Work item
Every line from the one with "Image resolution: width=512" through the end of the material below, both ends included, should be transcribed exactly, without pictures.

Supplied entries
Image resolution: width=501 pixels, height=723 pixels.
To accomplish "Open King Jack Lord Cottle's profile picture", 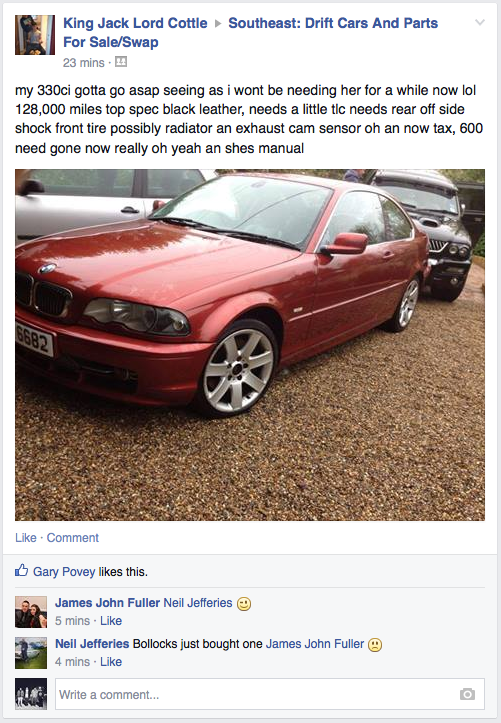I will [35, 35].
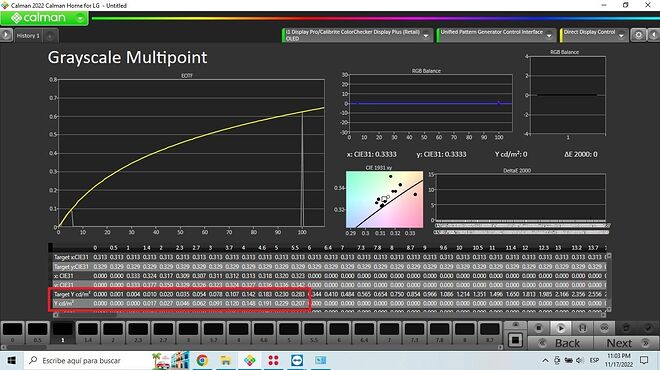This screenshot has height=370, width=660.
Task: Expand the Direct Display Control dropdown
Action: [x=621, y=36]
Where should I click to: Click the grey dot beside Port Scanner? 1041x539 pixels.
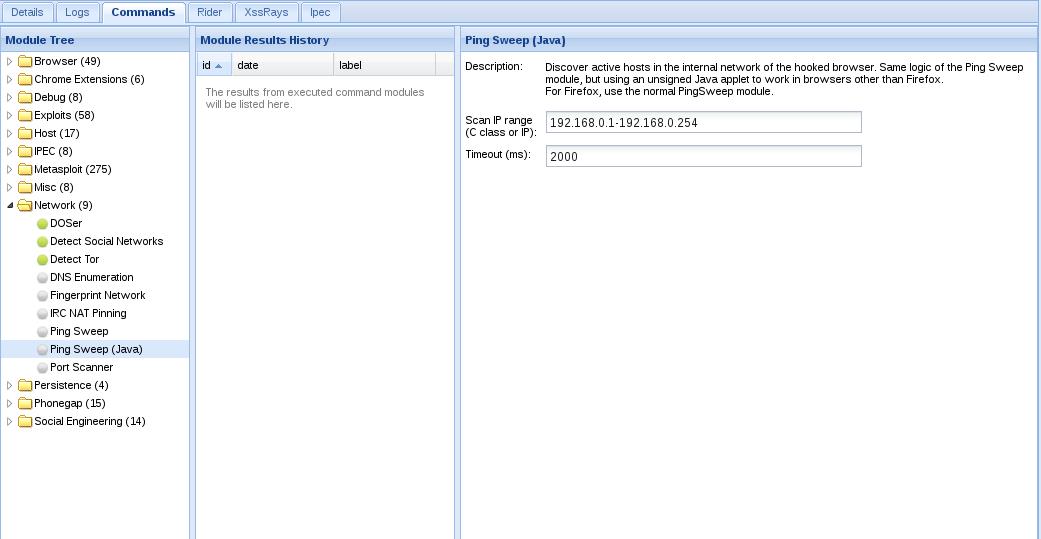click(x=42, y=368)
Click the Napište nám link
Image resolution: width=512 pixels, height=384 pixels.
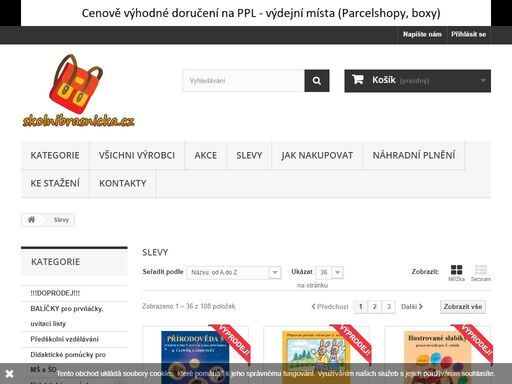click(422, 34)
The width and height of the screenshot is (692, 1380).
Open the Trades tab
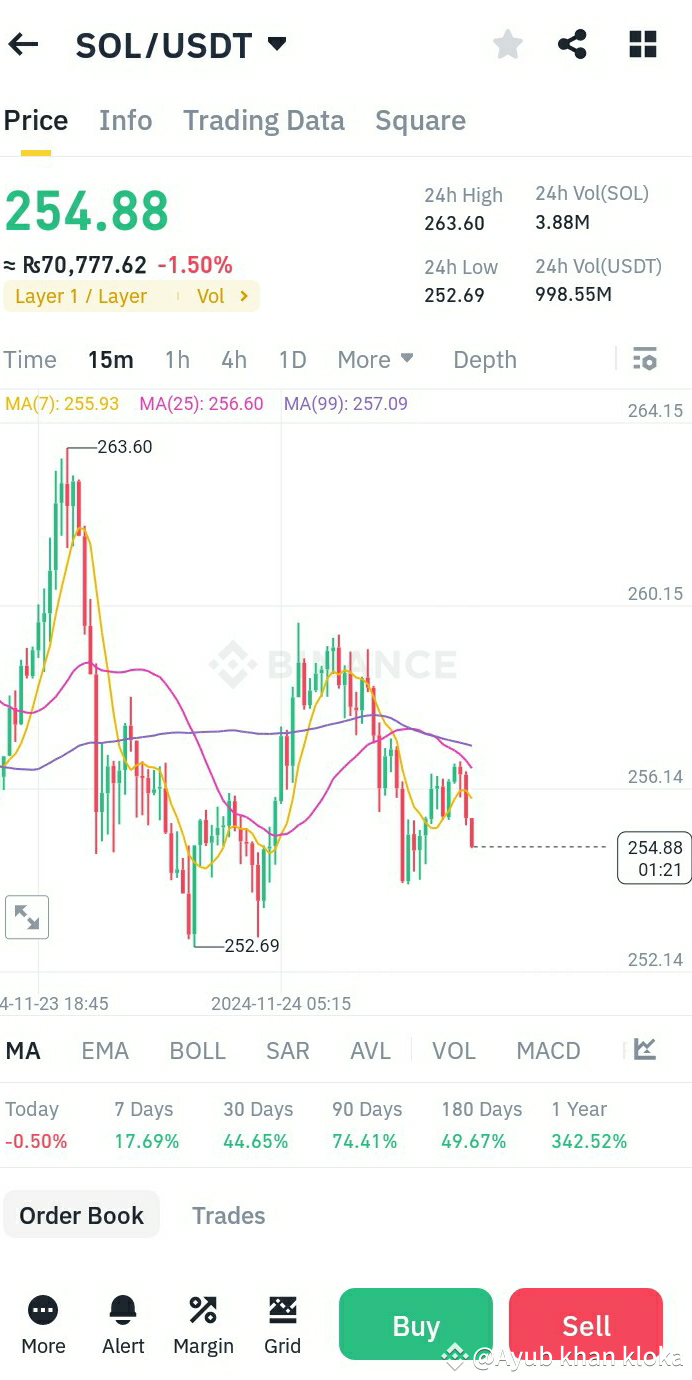(x=228, y=1215)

Solution for this exercise
Image resolution: width=512 pixels, height=384 pixels.
click(422, 34)
The width and height of the screenshot is (692, 1380).
Open the Trades tab
(x=228, y=1215)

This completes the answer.